Indeed, with U.S. sanctions cutting into Iranian supply, the vagaries of the oil market over the next few months will be largely characterized by decisions made in Riyadh.
The official line is that the oil market is currently well supplied. Saudi Arabia did not press the OPEC+ coalition for an official increase in output likely because some producers lack the ability to do so, and pressure from Riyadh would strain the already fragile coalition. Nevertheless, Saudi Arabia has indicated that it would increase production in the coming months anyway in order to satisfy market demand. Saudi oil minister Khalid al-Falih has stated that output is already up in September, above the 10.4-Mbd figure from August, the latest month for which data is available. “Our plan is to respond to demand,” he told reporters following the Algiers meeting. “If demand [for Saudi crude] is 10.9 million b/d you can certainly take it to the bank that we will meet it. But the demand is 10.5 million b/d or 10.6 million b/d. I think October will be more than this.”

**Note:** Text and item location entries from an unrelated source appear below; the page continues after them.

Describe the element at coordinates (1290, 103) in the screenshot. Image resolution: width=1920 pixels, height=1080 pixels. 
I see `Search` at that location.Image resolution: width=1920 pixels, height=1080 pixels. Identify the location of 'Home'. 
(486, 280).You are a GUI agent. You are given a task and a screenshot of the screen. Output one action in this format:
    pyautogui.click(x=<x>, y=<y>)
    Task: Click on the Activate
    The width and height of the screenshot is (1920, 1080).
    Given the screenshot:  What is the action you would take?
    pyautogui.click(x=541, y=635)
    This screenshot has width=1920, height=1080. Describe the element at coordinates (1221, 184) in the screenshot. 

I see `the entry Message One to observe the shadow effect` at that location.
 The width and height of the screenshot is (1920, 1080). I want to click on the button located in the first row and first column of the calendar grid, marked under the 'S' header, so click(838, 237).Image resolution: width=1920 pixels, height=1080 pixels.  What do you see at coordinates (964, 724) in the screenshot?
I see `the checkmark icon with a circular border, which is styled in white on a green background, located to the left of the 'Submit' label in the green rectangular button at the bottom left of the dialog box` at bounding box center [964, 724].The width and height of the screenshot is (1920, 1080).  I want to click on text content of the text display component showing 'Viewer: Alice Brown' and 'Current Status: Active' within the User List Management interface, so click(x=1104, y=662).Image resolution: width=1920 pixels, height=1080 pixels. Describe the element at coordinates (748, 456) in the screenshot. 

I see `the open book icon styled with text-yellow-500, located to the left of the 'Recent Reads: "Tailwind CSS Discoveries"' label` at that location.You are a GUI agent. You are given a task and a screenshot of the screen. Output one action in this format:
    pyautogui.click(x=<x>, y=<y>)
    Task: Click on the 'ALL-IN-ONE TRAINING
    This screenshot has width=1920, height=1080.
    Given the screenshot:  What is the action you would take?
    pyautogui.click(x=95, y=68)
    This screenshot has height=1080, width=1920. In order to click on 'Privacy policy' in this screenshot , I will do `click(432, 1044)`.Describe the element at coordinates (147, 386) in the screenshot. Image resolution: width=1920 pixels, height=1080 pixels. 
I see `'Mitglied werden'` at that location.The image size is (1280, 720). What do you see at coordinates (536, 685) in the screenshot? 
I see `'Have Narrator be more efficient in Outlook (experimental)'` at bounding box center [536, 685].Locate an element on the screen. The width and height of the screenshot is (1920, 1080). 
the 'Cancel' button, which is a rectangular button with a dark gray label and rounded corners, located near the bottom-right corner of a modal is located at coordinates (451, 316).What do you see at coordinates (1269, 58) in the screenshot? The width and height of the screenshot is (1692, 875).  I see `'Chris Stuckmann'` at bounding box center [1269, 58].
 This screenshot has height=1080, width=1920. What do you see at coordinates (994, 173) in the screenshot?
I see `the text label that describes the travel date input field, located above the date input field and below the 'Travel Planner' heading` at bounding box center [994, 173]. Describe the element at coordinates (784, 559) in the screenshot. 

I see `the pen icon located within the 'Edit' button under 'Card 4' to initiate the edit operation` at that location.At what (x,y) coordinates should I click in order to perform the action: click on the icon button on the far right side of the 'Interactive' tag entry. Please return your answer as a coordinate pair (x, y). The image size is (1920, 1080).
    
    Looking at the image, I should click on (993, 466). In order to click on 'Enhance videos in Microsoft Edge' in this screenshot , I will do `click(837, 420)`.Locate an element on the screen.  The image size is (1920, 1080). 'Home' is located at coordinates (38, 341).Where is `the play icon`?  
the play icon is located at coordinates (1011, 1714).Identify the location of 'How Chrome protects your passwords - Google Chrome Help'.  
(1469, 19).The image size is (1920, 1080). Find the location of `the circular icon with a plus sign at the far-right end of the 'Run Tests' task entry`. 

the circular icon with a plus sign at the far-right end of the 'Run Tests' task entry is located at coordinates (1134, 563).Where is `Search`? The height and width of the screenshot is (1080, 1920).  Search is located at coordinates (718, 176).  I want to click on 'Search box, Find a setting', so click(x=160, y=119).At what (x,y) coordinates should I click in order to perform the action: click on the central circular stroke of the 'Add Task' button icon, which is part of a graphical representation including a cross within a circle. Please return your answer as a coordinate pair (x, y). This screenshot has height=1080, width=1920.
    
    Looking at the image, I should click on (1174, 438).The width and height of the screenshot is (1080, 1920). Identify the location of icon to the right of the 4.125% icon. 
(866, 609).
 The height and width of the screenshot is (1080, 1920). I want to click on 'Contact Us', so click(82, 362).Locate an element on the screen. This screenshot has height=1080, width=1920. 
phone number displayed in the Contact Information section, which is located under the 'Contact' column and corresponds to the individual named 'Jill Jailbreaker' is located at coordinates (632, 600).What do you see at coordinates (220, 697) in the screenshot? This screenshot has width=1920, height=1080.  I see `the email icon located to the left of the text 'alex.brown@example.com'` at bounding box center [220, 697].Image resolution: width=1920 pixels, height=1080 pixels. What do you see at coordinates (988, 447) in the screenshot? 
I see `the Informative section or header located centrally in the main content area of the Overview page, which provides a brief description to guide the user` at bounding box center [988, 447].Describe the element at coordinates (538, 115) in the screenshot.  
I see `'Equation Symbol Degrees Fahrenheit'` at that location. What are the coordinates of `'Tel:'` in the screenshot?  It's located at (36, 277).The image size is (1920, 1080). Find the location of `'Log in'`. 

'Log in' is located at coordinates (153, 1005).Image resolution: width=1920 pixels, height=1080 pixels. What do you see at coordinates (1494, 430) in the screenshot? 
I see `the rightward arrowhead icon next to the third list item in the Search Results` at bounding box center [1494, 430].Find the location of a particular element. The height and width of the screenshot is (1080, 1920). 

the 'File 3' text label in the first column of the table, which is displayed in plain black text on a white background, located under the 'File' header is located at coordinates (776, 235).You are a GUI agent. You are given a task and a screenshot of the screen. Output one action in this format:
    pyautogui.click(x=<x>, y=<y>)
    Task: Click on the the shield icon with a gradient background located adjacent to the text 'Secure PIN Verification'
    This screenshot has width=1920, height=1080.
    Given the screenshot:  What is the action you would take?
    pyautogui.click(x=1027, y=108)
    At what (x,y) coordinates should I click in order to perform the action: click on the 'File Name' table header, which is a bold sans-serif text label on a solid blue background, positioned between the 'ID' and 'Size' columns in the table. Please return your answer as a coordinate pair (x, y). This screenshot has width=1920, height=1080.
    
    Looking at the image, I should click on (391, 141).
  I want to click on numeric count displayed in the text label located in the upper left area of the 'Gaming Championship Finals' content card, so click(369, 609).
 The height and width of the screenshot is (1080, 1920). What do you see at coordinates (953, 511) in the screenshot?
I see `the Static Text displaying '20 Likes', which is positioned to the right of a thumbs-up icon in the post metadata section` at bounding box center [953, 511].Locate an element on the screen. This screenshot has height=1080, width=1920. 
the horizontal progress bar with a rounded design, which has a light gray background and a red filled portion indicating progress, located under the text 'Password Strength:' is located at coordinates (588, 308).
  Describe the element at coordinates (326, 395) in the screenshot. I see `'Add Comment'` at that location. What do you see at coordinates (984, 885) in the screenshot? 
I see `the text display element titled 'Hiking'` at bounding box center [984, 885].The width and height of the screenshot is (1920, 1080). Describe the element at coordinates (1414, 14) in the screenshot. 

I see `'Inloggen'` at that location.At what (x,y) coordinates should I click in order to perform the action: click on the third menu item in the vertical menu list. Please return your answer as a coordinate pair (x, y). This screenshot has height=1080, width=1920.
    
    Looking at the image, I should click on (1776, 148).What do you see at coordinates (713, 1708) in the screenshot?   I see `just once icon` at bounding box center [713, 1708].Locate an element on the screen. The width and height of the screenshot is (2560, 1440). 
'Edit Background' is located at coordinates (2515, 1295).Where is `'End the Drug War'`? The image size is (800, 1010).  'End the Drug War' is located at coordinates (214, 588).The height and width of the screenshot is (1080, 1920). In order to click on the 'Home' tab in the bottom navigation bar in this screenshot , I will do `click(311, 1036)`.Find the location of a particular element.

Al-Falih noted that some of Saudi Aramco’s customers have been requesting more oil above and beyond their contractual commitments, likely in response to dwindling shipments from Iran. While al-Falih struck a confident tone on meeting any buyer’s needs, the Wall Street Journal reported that Saudi Arabia is running low on its Arab light supply. One buyer told the WSJ that it was offered medium or heavy barrels instead of Arab light.
Rapidly declining oil exports from Iran, combined with ongoing losses from Venezuela, could put Saudi Arabia’s spare capacity to the test.
Presumably, Saudi Arabia could ramp up production to meet higher demand as Iranian supply falls, calling upon its sizable load of spare capacity. Saudi officials have repeatedly stated that they have the capacity to produce around 12 Mbd, implying around 1.5 Mbd of spare capacity. However, Saudi Arabia has never really produced above 10.6 Mbd for any lengthy period of time. The rapidly declining oil exports from Iran, combined with ongoing losses from Venezuela, could put Saudi Arabia’s spare capacity to the test. One unnamed Saudi official told the WSJ that producing at 11 Mbd could be difficult, let alone 12 Mbd. Producing “11 million is already a stretch, even for just a few months,” the official said.
The flip side is that even as the market questions Saudi Arabia’s ability to stave off a supply crunch, Saudi officials are worried about producing too much and sparking another downturn in prices. OPEC expects strong production growth from U.S. shale and a slowdown in demand by early next year. Increasing production ahead of a lull in the oil market could translate into significant builds in inventories in the first quarter of 2019 and a decline in prices – something that Saudi Arabia surely wants to avoid.
For now, the course of action is to wait and monitor the market. U.S. sanctions take effect in November, so by OPEC’s December meeting it will have a clearer sense of how much the supply losses from Iran will impact the market.